Nuclear Blast/Warner (44:17)
Die letzten Jahre unseres Titelhelden Nergal sind ein klassisches Beispiel dafür, wie schnell eine Welt zusammenbrechen kann: eben noch einer der erfolgreichsten Rockmusiker Polens, dessen größtes Ärgernis seine eigenen, in einer Mischung aus Hysterie und Chihuahua-Kampfgeist dankbar angenommenen Provokationen gegenüber der katholischen Kirche sind, im nächsten Moment gefallen und mit dem Tode ringend.

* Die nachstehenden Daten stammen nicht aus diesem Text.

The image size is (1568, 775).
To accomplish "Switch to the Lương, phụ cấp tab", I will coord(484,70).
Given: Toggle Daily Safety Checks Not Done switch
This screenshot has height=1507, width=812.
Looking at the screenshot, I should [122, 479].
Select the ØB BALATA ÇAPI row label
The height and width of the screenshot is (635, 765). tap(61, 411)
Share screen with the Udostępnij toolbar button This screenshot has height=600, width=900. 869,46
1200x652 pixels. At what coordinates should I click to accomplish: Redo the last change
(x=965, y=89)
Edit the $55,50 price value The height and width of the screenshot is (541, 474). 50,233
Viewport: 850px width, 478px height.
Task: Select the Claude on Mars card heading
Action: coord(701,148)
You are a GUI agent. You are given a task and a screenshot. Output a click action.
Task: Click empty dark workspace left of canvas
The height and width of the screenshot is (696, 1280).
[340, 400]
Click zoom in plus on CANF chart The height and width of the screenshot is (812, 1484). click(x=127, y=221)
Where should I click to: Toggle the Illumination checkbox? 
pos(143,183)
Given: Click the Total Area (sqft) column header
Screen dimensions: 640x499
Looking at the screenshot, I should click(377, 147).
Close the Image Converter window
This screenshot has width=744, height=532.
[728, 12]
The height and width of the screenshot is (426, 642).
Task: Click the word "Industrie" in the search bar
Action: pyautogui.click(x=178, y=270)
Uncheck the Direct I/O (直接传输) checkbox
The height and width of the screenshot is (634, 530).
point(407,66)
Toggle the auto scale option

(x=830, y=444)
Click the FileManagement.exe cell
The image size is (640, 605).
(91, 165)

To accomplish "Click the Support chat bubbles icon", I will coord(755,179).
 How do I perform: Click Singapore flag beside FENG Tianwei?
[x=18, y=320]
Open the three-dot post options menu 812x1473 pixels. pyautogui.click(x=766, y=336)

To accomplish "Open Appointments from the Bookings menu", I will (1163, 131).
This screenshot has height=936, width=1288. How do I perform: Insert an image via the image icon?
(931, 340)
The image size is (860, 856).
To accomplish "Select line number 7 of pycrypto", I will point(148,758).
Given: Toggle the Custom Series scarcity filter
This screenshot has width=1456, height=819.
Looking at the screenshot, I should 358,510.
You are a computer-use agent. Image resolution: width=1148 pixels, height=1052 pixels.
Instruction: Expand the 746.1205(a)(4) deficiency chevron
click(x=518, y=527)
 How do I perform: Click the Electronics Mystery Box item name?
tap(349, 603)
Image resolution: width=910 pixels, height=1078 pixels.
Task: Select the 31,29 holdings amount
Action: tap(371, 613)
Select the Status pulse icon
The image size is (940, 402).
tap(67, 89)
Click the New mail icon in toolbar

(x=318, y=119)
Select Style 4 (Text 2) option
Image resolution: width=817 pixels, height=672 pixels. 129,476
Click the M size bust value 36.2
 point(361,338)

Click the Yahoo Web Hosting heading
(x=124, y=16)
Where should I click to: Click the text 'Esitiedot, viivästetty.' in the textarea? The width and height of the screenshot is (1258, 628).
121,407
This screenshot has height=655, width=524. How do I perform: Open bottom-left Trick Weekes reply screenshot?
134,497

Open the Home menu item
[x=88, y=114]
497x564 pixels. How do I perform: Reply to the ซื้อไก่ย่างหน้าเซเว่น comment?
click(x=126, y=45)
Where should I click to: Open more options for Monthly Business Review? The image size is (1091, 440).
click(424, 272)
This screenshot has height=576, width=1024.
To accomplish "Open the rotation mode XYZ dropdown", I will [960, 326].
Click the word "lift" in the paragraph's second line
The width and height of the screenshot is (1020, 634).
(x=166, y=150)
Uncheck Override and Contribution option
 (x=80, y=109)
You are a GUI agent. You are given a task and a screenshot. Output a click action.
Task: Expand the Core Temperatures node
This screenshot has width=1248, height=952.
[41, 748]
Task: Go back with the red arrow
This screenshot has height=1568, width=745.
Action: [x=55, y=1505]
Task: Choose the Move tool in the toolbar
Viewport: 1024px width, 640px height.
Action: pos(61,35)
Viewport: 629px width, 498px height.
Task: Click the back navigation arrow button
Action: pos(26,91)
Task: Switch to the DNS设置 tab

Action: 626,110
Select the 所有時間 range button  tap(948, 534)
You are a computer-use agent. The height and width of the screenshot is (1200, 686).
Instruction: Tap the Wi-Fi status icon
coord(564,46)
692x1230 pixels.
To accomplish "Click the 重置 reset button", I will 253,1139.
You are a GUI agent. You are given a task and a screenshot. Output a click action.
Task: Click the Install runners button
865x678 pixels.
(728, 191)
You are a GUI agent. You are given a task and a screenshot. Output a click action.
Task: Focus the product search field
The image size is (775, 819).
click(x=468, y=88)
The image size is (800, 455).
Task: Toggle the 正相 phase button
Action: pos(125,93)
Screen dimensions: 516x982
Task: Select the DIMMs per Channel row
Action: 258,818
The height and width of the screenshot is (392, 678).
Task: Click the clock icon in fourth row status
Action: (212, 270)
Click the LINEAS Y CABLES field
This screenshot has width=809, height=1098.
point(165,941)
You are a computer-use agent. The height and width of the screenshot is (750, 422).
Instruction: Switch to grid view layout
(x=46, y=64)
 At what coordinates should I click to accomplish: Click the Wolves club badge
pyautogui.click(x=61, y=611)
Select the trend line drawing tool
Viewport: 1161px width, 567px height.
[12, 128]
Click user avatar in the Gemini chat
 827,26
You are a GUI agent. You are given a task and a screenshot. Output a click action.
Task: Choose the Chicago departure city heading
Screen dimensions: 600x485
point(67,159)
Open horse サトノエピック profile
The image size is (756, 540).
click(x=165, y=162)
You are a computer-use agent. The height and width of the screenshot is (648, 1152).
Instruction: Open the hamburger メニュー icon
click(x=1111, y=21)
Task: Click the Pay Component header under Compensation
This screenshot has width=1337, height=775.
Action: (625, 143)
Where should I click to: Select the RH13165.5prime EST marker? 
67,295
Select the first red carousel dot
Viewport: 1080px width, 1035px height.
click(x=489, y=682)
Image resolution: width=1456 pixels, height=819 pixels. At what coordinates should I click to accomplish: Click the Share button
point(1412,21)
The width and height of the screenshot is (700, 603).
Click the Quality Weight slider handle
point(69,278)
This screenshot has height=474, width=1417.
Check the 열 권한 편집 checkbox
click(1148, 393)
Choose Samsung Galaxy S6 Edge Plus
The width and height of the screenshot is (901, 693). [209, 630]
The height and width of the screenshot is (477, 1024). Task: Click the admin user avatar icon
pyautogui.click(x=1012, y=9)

Er hat überlebt, und „The Satanist“ zeigt die bekannten BEHEMOTH so verändert, wie ein solcher Abschnitt es verlangt: Aus der drohenden Sackgasse der letzten beiden Alben hat sich ein neuer, unerwarteter Pfad ergeben, der die Vergangenheit bis zurück zum „Satanica“-Album in Sichtweite hält, aber dennoch schnurstracks gen Horizont marschiert, um ebenjenen zu erweitern. Das Klangbild ist dabei so organisch wie seit „Thelema.6“ nicht mehr, die Songs präsentieren sich fokussiert wie immer, aber abwechslungsreich wie nie. Dabei ist die Vorabsingle ´Blow Your Trumpets Gabriel´ ein typischer BEHEMOTH-Stampfer geworden, ´Amen´ bietet die bekannten Blast-Gewitter, wird jedoch von einem schrillen Chor verstört. Überhaupt werden die bombastischen Elemente souveräner und umfassender denn je eingesetzt. Der Titelsong und das mächtige ´O Father O Satan O Sun´ wälzen sich durch völlig andere Reviere, können aber ebenso überzeugen. Eine starke Rückkehr.